* Your assignment: Some lines in the listing may contain the word "section". Say how many, with the number alone.

=======

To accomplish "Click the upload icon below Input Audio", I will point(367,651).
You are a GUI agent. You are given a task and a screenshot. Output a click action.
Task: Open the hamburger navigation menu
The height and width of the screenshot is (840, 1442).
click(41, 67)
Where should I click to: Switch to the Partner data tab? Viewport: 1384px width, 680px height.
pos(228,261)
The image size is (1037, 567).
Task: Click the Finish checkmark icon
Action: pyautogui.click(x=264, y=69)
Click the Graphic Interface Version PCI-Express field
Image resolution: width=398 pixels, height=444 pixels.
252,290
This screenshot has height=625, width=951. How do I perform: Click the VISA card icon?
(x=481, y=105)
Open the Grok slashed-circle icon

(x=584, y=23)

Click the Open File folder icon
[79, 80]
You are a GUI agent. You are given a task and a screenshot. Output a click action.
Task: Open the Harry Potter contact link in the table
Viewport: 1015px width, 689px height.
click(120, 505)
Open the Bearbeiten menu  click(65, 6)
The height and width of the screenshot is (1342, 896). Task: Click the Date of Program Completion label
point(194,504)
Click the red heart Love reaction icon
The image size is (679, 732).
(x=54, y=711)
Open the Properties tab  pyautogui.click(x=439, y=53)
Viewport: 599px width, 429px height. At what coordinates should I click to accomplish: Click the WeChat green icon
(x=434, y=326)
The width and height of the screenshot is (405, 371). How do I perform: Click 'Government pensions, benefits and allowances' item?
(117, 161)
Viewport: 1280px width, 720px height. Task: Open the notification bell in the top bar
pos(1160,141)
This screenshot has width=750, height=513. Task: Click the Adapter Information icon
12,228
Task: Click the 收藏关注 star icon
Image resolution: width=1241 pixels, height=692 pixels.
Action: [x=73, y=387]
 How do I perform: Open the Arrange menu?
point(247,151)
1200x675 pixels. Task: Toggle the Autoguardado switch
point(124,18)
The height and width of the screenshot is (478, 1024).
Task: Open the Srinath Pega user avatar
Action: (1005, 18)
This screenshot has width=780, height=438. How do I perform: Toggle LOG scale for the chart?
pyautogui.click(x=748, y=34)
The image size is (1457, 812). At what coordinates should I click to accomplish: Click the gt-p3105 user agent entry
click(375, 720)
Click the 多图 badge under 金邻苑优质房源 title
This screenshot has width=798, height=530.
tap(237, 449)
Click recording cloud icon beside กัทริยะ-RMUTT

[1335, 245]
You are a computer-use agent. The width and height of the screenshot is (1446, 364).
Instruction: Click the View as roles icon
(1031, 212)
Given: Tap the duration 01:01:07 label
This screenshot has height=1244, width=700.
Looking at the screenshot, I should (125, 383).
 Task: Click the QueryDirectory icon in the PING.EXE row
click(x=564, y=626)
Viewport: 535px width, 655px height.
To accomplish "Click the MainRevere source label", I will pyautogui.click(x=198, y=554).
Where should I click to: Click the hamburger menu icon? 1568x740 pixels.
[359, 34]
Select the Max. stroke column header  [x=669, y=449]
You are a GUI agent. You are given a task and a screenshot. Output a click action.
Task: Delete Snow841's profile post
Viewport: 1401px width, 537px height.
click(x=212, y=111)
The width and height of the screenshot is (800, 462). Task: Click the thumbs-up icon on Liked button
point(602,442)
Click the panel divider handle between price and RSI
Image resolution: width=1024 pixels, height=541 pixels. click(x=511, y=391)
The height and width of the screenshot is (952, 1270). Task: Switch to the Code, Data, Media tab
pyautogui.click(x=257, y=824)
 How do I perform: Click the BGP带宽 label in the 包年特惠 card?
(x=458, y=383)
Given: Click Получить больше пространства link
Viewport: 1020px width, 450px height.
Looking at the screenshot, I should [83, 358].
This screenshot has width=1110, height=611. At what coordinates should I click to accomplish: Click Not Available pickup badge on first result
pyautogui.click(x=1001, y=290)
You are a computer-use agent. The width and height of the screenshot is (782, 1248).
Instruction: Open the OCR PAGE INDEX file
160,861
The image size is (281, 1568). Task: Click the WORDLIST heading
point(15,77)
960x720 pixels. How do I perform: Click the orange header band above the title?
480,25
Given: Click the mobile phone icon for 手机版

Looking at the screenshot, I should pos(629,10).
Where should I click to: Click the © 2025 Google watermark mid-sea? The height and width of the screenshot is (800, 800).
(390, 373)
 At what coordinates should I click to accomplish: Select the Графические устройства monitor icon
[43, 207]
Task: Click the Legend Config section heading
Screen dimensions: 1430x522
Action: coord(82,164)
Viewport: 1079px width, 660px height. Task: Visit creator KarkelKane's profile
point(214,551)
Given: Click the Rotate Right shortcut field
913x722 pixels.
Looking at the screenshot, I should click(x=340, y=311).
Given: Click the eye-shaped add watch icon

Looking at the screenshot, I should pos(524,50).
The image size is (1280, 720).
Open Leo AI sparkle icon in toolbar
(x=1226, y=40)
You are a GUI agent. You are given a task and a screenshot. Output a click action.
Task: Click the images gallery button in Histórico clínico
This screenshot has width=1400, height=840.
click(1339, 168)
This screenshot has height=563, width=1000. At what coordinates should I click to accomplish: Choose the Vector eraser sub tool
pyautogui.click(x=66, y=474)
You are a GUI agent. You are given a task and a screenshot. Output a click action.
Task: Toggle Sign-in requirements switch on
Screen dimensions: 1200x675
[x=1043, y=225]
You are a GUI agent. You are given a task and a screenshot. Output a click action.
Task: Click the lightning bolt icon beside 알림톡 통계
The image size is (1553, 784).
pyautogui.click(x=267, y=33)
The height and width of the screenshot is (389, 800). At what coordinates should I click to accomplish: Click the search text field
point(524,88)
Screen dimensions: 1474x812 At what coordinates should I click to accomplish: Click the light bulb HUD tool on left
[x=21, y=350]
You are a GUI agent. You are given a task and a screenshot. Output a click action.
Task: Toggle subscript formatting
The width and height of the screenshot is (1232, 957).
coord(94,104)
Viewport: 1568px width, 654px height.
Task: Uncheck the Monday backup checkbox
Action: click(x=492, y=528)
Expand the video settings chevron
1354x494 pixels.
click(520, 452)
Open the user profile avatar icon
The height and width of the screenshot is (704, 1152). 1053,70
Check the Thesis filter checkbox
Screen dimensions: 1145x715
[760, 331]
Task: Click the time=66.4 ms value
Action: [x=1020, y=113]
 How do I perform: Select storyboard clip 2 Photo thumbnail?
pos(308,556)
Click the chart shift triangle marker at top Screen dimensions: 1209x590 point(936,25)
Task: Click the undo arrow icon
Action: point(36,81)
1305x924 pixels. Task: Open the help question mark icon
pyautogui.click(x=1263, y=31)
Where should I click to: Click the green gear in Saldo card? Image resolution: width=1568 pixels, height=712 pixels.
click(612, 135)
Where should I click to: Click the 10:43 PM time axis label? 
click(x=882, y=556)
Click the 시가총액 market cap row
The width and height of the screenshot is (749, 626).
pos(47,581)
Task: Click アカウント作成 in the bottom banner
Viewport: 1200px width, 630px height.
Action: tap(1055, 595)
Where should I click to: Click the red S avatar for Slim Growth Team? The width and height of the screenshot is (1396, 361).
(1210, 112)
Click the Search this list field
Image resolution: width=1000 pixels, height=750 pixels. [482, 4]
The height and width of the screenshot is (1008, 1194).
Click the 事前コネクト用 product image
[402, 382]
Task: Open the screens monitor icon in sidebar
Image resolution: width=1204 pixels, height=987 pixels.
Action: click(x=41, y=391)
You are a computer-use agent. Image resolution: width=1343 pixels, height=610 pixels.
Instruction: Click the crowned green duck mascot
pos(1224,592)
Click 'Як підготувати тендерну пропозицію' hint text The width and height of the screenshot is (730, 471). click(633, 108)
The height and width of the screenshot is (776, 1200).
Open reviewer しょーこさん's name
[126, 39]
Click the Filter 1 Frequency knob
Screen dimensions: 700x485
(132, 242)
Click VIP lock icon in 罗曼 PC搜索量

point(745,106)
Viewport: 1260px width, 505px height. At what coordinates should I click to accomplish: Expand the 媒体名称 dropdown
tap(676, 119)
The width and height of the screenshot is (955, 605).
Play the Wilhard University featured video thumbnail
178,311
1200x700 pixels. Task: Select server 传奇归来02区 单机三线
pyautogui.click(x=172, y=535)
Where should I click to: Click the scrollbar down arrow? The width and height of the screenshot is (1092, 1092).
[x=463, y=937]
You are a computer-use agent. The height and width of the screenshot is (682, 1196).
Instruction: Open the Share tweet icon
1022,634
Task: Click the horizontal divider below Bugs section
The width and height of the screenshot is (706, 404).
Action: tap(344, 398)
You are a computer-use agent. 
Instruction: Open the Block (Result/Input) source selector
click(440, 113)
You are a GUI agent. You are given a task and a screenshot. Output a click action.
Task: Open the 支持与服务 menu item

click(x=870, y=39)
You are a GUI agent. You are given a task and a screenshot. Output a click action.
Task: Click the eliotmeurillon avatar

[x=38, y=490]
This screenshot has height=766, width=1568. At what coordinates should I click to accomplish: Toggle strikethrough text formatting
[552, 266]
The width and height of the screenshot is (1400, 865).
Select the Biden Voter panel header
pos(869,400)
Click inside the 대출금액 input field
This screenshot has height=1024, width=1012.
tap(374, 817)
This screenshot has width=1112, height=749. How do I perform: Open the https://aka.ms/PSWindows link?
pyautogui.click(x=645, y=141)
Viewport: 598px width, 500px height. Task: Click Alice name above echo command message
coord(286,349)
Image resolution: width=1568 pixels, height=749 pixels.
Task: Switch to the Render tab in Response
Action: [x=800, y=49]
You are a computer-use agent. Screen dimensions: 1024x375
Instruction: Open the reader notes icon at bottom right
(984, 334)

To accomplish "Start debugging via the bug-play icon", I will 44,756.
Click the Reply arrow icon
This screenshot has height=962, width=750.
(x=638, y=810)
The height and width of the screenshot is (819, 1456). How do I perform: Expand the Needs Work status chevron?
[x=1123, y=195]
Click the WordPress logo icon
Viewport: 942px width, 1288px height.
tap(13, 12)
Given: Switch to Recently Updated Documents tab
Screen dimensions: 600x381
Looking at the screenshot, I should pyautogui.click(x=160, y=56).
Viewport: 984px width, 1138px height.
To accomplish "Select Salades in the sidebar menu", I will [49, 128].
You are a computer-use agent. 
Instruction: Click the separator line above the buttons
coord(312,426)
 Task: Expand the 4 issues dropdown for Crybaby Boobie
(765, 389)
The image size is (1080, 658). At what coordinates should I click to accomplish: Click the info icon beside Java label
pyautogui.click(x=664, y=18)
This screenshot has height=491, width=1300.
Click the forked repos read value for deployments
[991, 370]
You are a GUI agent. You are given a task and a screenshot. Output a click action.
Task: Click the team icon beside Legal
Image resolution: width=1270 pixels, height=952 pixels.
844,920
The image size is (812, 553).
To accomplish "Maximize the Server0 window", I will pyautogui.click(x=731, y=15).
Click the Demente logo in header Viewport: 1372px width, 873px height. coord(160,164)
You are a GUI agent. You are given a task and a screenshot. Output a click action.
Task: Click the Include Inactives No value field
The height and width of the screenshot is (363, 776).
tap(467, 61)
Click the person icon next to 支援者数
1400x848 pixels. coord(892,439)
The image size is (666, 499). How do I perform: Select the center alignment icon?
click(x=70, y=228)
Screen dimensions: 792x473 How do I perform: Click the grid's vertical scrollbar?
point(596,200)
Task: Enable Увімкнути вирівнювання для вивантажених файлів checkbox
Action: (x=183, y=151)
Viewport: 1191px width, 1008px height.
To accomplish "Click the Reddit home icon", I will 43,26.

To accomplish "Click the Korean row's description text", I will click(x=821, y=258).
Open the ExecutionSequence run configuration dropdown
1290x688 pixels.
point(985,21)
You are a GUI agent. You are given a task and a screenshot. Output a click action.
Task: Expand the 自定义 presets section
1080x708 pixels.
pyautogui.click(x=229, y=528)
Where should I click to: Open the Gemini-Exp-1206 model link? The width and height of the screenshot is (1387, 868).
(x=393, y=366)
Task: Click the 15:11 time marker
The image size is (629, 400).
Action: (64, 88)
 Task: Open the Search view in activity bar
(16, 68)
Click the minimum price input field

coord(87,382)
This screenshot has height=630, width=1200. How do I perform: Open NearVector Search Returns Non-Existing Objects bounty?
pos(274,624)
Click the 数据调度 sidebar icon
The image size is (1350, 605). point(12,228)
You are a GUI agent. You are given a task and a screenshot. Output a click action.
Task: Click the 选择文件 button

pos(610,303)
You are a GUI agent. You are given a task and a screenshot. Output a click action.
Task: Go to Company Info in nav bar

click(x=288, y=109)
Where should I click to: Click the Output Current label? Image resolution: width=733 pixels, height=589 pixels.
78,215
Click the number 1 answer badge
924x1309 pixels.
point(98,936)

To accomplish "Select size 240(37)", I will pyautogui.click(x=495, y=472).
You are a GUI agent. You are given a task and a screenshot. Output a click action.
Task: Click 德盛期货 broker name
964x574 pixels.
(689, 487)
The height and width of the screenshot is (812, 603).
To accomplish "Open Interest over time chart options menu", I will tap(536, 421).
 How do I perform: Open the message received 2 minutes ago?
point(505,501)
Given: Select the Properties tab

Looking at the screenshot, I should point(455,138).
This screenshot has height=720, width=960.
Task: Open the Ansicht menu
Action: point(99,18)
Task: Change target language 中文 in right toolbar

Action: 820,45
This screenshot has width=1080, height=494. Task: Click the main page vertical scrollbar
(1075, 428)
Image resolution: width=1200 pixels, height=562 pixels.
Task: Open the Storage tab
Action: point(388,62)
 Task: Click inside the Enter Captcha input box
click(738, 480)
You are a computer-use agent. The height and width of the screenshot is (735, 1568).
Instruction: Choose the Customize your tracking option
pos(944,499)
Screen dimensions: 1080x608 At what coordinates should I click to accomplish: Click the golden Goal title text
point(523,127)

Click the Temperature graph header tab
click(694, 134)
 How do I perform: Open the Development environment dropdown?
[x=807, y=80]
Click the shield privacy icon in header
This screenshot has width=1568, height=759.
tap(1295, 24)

=======

* Answer area: 3